Così Benitez ripete: la construcción más importante que debemos llevar a cabo es la construcción de nuestras sociedades y del sentido de lo humano, una frase d’effetto, certo, ma più chiara e incisiva di tante parole generosamente elargite nei testi ufficiali della Biennale.

E proprio questo è il punto, lo humano, un’interpretazione umana della tecnica, altrimenti disumanizzante; questo non può dipendere da ciò che cede pietosamente, appunto l’elemosina, chi detiene il potere economico, ancor meno in questo sistema ultra-liberista: ossia da un lato generando scompensi enormi con una gestione rapace delle risorse, dell’economia, della forza lavoro; dall’altro facendo propaganda alla propria buona coscienza nell’offrire una mezza casa (forse domani un quarto?). No, questa non si definisce propriamente buona coscienza, e non c’è bisogno di esser marxisti per definirla correttamente. Basta chiamarla grande balla. Sarebbe una bella ingenuità pensare di poter combattere un sistema che rinforza i suoi sistemi di sfruttamento attraverso lo spettacolo pubblicitario, facendo pubblicità alle buone azioni, magari con lo sponsor di qualche multinazionale.
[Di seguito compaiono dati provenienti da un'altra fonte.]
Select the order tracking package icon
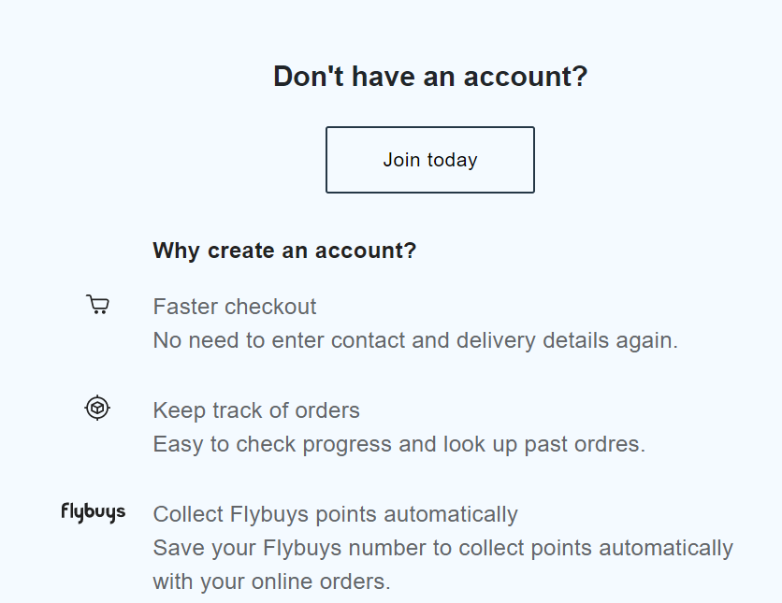 (x=97, y=408)
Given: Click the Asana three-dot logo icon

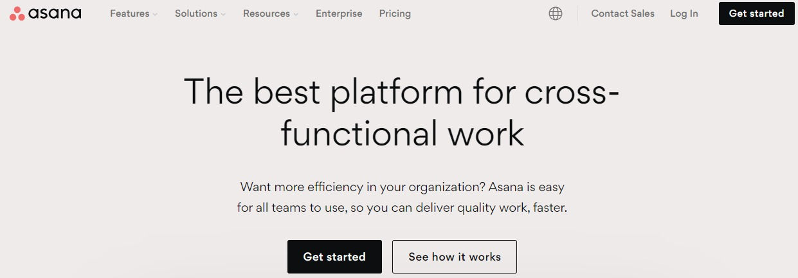Looking at the screenshot, I should tap(17, 14).
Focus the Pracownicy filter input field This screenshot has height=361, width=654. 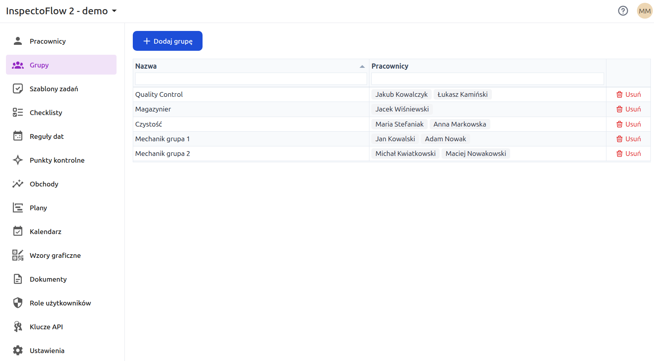[487, 79]
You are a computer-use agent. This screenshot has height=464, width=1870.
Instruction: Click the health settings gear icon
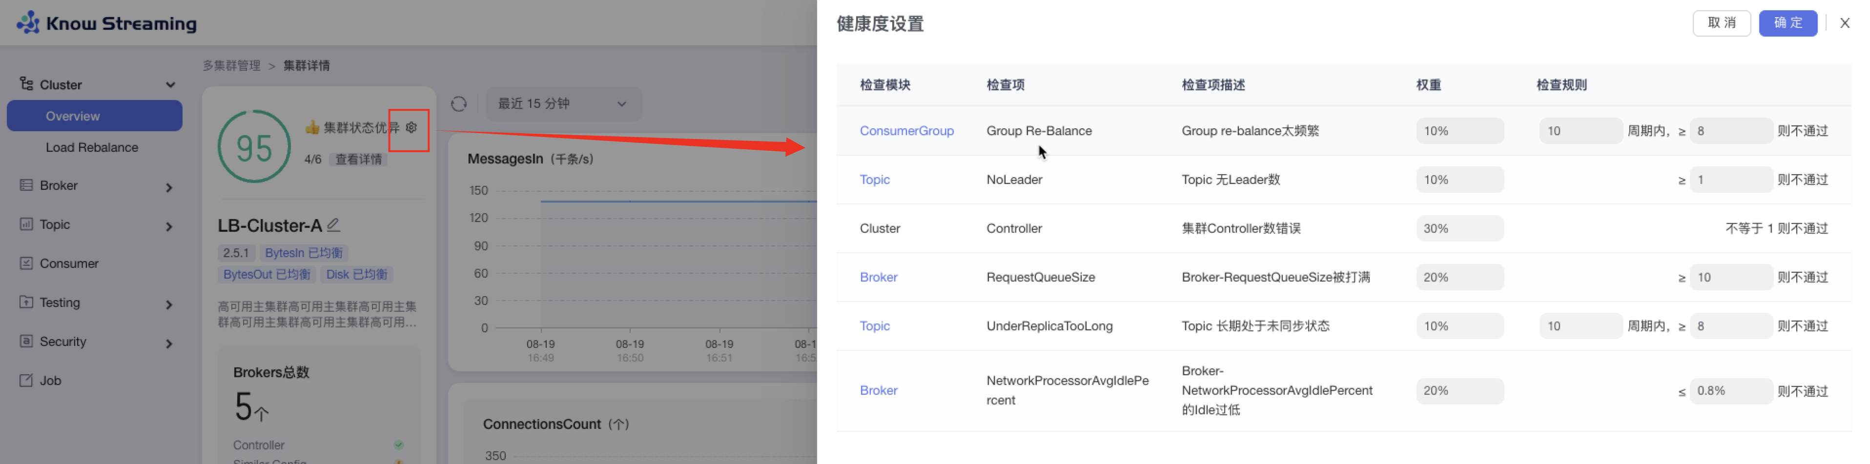(412, 128)
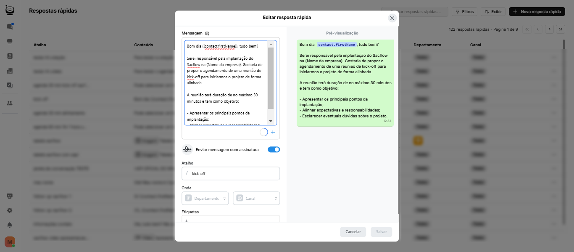Open the Filtros filter menu

[x=464, y=12]
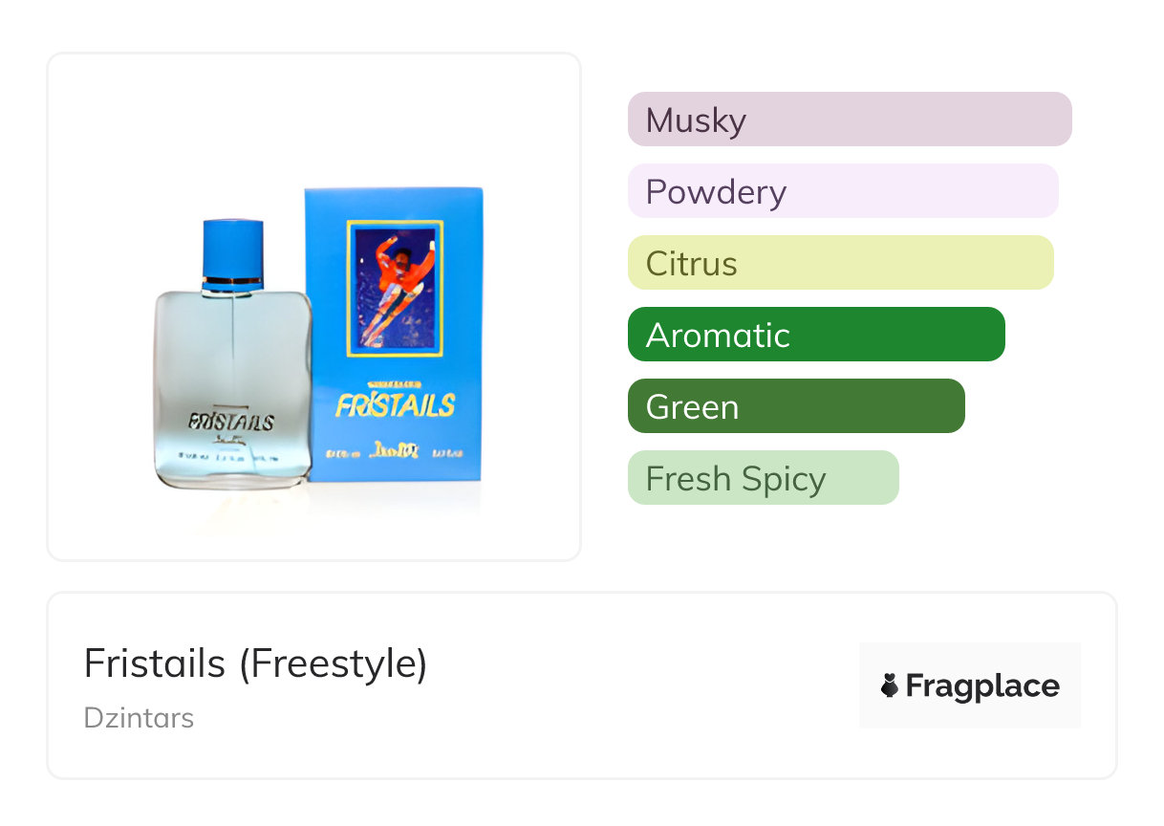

01_fada-una-ph-federico-cairoli-lowFada – Una (in cantiere) © Federico Cairoli

Nel presentare la XV Biennale si afferma la necessità di “ampliare la gamma delle tematiche cui ci si aspetta che l’architettura debba fornire delle risposte, aggiungendo alle dimensioni artistiche e culturali che già appartengono al nostro ambito, quelle sociali, politiche, economiche e ambientali”, dimenticando che ne hanno sempre fatto parte; né si intende come possa trascurarle la cultura, né in che modo possano essere ritenute campi estranei alla tecnica… Bastano queste poche parole per rivelare la confusione attorno alla quale si è sviluppata questa Biennale. Forse davvero l’umanità, oltre alla risposta ha dimenticato pure la domanda… Perché, in senso concreto o concettuale, è proprio umanità la parola da opporre a tutto questo; come quella che mostrano e dimostrano Benitez e compagni nelle questioni implicite nella tecnica (basta con que el entorno de un edificio se perciba, se sienta y se use como amigable, fraterno, produzca sombra, produzca belleza)5; e proprio per questo spero che, contrariamente ad altri “santi” guerrieri loro colleghi, se parliamo di ruolo sociale dell’architettura, siano consapevoli dei limiti e degli schieramenti del campo di battaglia.

Note
1. F. Ranocchi, Un’introduzione all’architettura della società delle reti, UDG, 2011 e L’architettura: dalla società dello spettacolo all’era delle reti, PhD Dissertation, UDG, 2011-5.
2. Fredy Massad, Entrevista a Solano Benítez, el penúltimo carismatico, Blog La viga en el ojo.
“Lavori come quello di Anne Heringer, Francis Kéré ed il tuo già si stavano portando avanti mentre il mondo guardava dall’altra parte e collocava su piedistalli a questa specie di aristocrazia architettonica che lavorava in pienna connivenza con i peggiori aspetti del neoliberalismo. Per questo, quando appaiono architetti con un messaggio diverso, come te, mi irrita il fatto che se ne faccia lo stesso sfruttamento commerciale.”
3. Fredy Massad, Aravena, la autoconstruccion de una infamia, Blog La viga en el Ojo.
4. Vedere, ad esempio, la conferenza alla Bienal Panamericana de Quito, 2012.
5. Intervista a Solano Benítez di Brigitte Colmán, Ultimahora.com, Gennaio 2016.

Autore
Francesco Ranocchi è architetto e storico dell’architettura. Nel 2005 con Nadina Zander fonda lo studio awarquitectes, con sede a Girona (Spagna).